The Board has determined that each member is independent in accordance with NYSE rules.
SPECIAL ACTIVITIES COMMITTEE
NUMBER OF 2018 MEETINGS: 11
COMMITTEE MEMBERS:
Vernon E. Clark, Chair | Stephen J. Hadley | Letitia A. Long | Ellen M. Pawlikowski | James A. Winnefeld, Jr. | Robert O. Work
KEY RESPONSIBILITIES:
Review Raytheon’s programs, activities, strategic pursuits
and potential acquisitions involving classified business
activities;
Review policies, processes, practices, procedures,
risk management and internal controls applicable to
Raytheon’s classified business;
Review Raytheon’s cybersecurity, including with respect to
our internal IT systems, products, programs and factories;
Review any critical technology gaps and how Raytheon is
addressing such gaps;
Support the MDCC, as required, in the review of talent
development/succession planning for key technology
positions; and
Oversee Raytheon’s management of such risks as may
be assigned periodically by the Board as a result of our
enterprise risk management process or otherwise.
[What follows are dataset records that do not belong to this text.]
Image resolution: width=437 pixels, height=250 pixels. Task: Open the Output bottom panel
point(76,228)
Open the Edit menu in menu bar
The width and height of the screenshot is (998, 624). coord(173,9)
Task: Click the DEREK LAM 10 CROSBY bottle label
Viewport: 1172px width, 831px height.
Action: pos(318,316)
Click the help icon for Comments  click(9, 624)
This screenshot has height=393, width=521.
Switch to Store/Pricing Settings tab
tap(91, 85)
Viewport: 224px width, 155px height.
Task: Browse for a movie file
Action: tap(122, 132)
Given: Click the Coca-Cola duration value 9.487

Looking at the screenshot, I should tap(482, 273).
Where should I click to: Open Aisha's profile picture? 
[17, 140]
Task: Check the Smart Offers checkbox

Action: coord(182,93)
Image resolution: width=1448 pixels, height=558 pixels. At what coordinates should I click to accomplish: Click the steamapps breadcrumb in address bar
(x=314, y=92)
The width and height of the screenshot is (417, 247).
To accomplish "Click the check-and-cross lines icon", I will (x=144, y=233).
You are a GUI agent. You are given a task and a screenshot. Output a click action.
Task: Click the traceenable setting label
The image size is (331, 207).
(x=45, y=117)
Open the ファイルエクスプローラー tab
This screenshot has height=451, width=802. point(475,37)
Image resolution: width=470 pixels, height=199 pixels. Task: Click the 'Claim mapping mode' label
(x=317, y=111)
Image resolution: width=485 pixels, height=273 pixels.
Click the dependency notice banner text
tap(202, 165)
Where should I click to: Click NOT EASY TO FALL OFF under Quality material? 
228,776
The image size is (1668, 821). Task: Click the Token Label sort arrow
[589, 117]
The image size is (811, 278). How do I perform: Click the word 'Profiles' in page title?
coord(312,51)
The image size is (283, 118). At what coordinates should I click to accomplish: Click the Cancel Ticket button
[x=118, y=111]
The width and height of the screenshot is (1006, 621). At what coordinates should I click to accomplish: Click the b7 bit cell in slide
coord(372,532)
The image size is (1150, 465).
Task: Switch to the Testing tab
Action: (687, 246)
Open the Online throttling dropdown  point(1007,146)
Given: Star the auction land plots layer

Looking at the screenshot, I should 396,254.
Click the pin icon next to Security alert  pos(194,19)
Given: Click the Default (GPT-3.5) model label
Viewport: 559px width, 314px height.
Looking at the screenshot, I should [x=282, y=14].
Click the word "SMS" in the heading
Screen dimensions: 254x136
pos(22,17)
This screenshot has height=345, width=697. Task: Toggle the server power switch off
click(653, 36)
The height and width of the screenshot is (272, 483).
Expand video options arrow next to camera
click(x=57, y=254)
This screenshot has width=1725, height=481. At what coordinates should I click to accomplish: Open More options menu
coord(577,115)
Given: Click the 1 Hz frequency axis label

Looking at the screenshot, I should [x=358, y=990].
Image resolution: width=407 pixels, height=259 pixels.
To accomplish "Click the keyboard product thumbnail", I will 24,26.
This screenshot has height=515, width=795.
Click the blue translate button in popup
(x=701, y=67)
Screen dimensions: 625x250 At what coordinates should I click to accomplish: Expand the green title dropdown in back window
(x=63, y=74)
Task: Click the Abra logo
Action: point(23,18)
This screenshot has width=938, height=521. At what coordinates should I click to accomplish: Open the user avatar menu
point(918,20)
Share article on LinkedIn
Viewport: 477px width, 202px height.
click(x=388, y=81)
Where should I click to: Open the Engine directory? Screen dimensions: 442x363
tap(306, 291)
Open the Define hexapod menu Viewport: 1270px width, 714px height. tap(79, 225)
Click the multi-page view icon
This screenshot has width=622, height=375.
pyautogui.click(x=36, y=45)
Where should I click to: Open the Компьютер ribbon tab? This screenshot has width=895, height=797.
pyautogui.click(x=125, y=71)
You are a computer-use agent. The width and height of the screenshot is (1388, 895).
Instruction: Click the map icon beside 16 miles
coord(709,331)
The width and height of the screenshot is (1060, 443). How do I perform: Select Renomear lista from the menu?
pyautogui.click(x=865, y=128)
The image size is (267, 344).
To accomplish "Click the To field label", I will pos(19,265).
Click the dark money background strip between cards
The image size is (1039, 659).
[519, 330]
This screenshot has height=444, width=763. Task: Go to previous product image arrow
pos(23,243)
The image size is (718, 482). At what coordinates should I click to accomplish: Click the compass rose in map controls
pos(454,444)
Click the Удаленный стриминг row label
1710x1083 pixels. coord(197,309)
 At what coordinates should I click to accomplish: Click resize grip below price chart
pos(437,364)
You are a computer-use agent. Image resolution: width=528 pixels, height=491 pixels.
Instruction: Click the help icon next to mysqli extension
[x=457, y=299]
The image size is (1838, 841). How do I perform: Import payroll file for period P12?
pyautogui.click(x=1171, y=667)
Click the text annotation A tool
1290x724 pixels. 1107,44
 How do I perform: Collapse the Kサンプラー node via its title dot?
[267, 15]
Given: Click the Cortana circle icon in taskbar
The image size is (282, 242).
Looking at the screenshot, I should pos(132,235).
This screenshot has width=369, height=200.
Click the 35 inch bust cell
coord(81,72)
The Board has determined that each member is independent in accordance with NYSE rules.
EXECUTIVE COMMITTEE
The Executive Committee is empowered to act for the full Board during intervals between Board meetings, with the exception
of certain matters that by law may not be delegated. The Executive Committee did not meet in 2018.
COMPENSATION COMMITTEE INTERLOCKS AND INSIDER PARTICIPATION
Directors who served as members of our MDCC during 2018 were Robert E. Beauchamp, Adriane M. Brown, Stephen J.
Hadley, George R. Oliver, William R. Spivey and James A. Winnefeld, Jr. None of these members is or has ever been an
officer or employee of Raytheon. To our knowledge, there were no relationships involving members of the MDCC or our
other directors that would constitute a compensation committee interlock.